## TASK STATEMENT
Please output the lines from the one with "Task: Expand the Presentation dropdown" through the end of the data exactly as written, omitting all pictures.
================================
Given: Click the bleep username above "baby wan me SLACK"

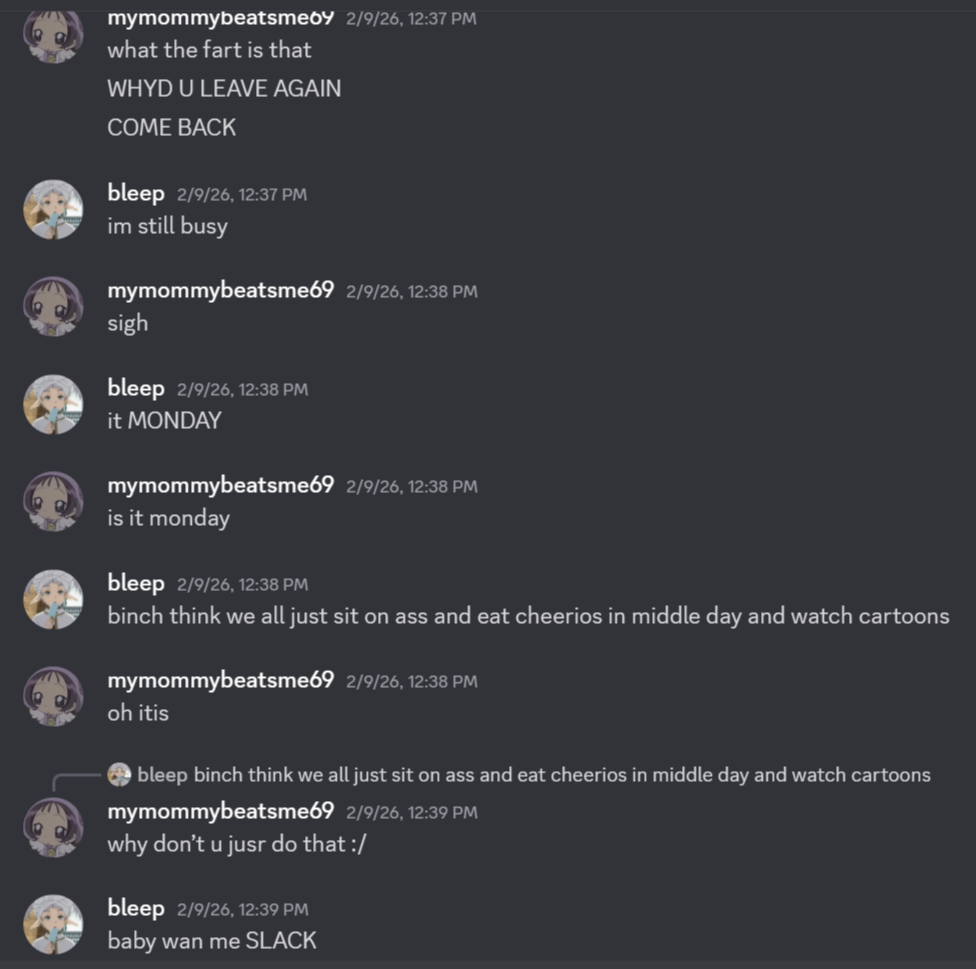Looking at the screenshot, I should [136, 908].
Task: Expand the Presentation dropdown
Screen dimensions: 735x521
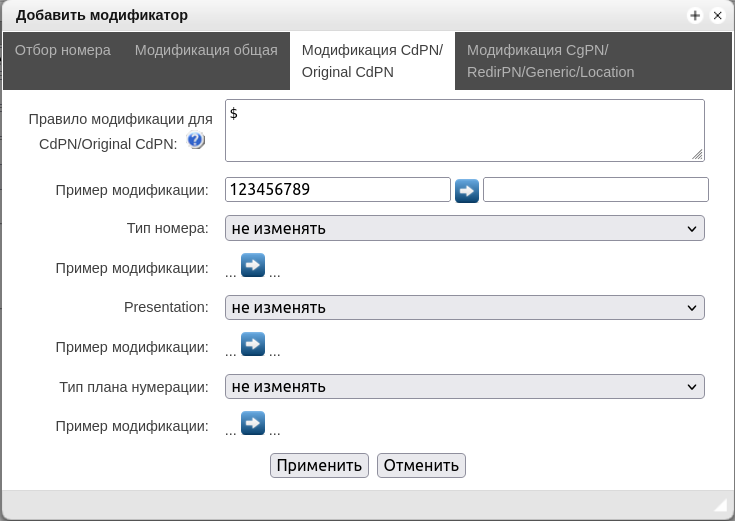Action: tap(464, 307)
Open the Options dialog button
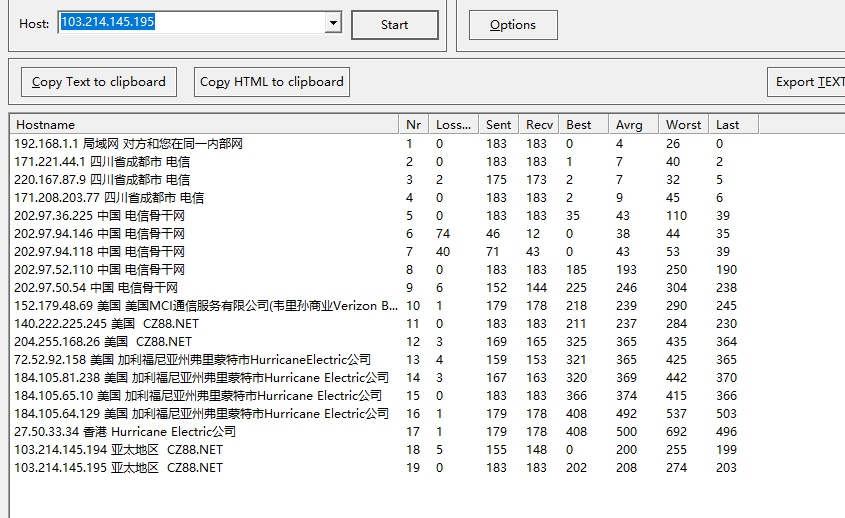The image size is (845, 518). pyautogui.click(x=513, y=25)
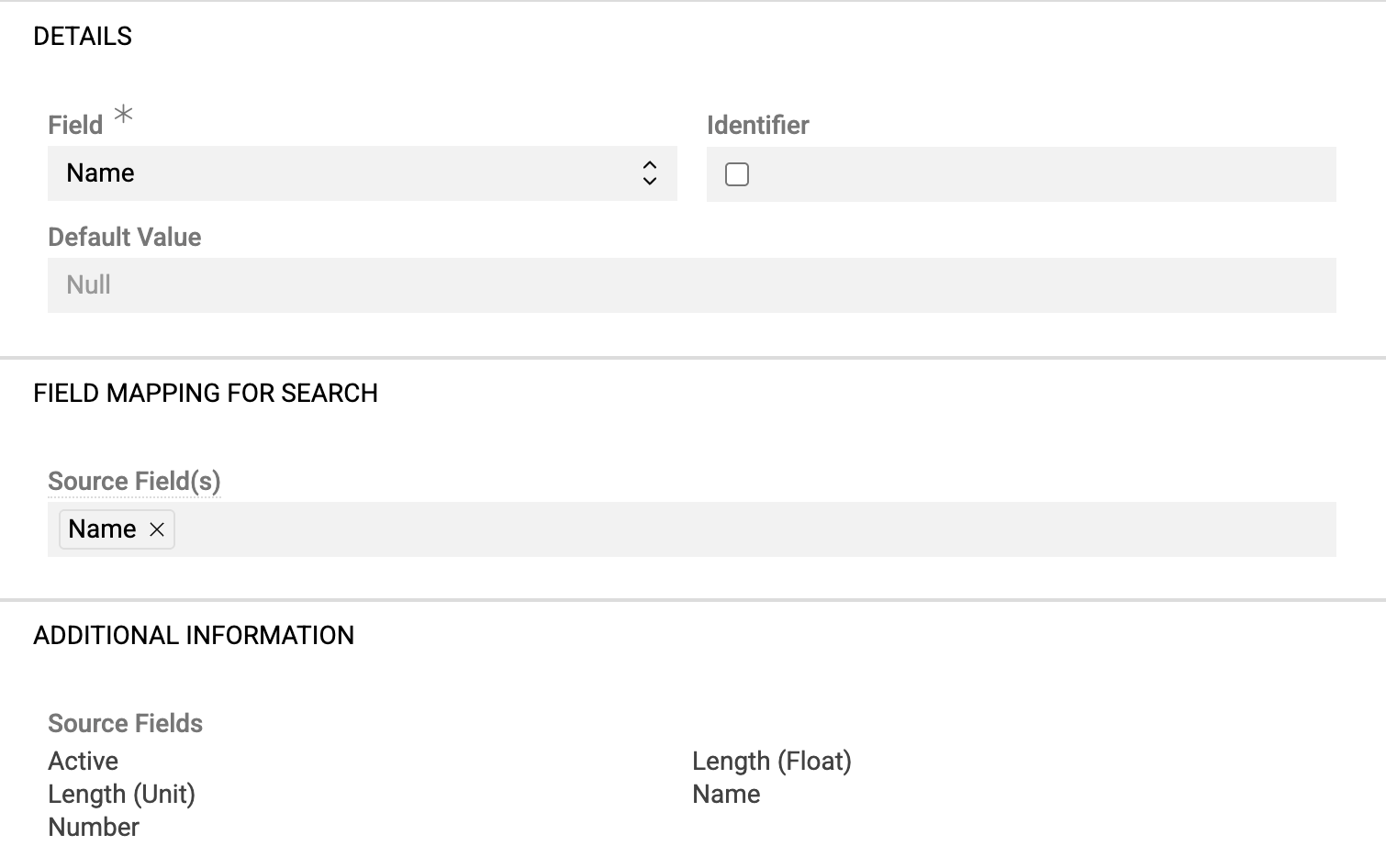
================================
## RESPONSE TO THIS EXERCISE
Task: Expand the Presentation dropdown
Screen dimensions: 735x521
Action: tap(464, 307)
Open the Options dialog button
The image size is (845, 518). pyautogui.click(x=513, y=25)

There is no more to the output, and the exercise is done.